Case study – The Gunton Arms is gaga about its Watermark Gaggia
The Gunton Arms is a traditional pub with eight bedrooms in a historic park near Cromer in north Norfolk where chef Stuart Tattersall cooks from local ingredients including venison from the surrounding deer park.
Art dealer Ivor Braka and his artist wife Sarah Graham bought the Gunton Arms in 2009 and started a major restoration. Tattersall and Simone Baker (pictured), the pub manager who also runs front of house, both formerly worked at Mark Hix's restaurants.

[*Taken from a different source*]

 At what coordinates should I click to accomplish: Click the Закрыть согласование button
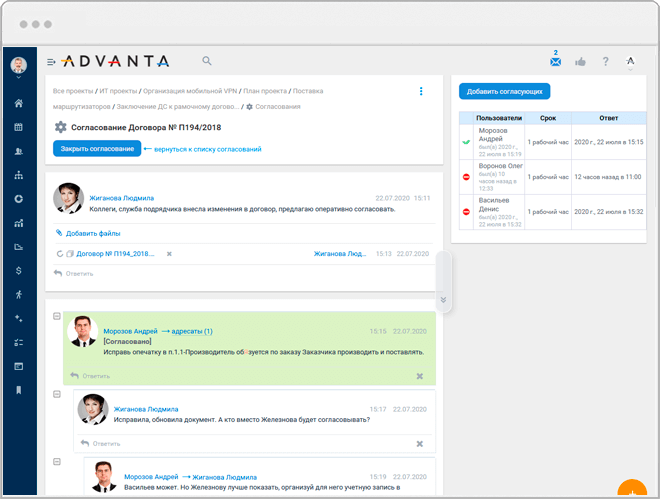(x=97, y=149)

"It was really important to us that the pub should be both a drinking and a food pub," says Baker. "We wanted people to be as comfortable about coming for a pint and a sausage roll as for a three course meal."
As with food and wine, the Gunton Arms offers what it considers the best - so the tea is loose leaf from the Rare Tea Company, the coffee beans come from food service specialist Caravan Coffee and the espresso machine is a Gaggia.
"When it came to coffee service, we needed a machine that could make great espresso and be reliable. We serve a lot of coffee - we get through 10 to 15kg of beans a fortnight," says Baker.
The Gaggia Deco is a two group unit with a 13-litre boiler, giving it the capacity to cope with high volumes quickly. Once the bean grinder is correctly set up, the Deco produces rich espresso every time. The unit's features include individual brewing head temperature controls, which allow the coffee's "sweet spot" to be extracted every time, and a turbo-charged steam wand that can steam a litre of milk in just 40 seconds.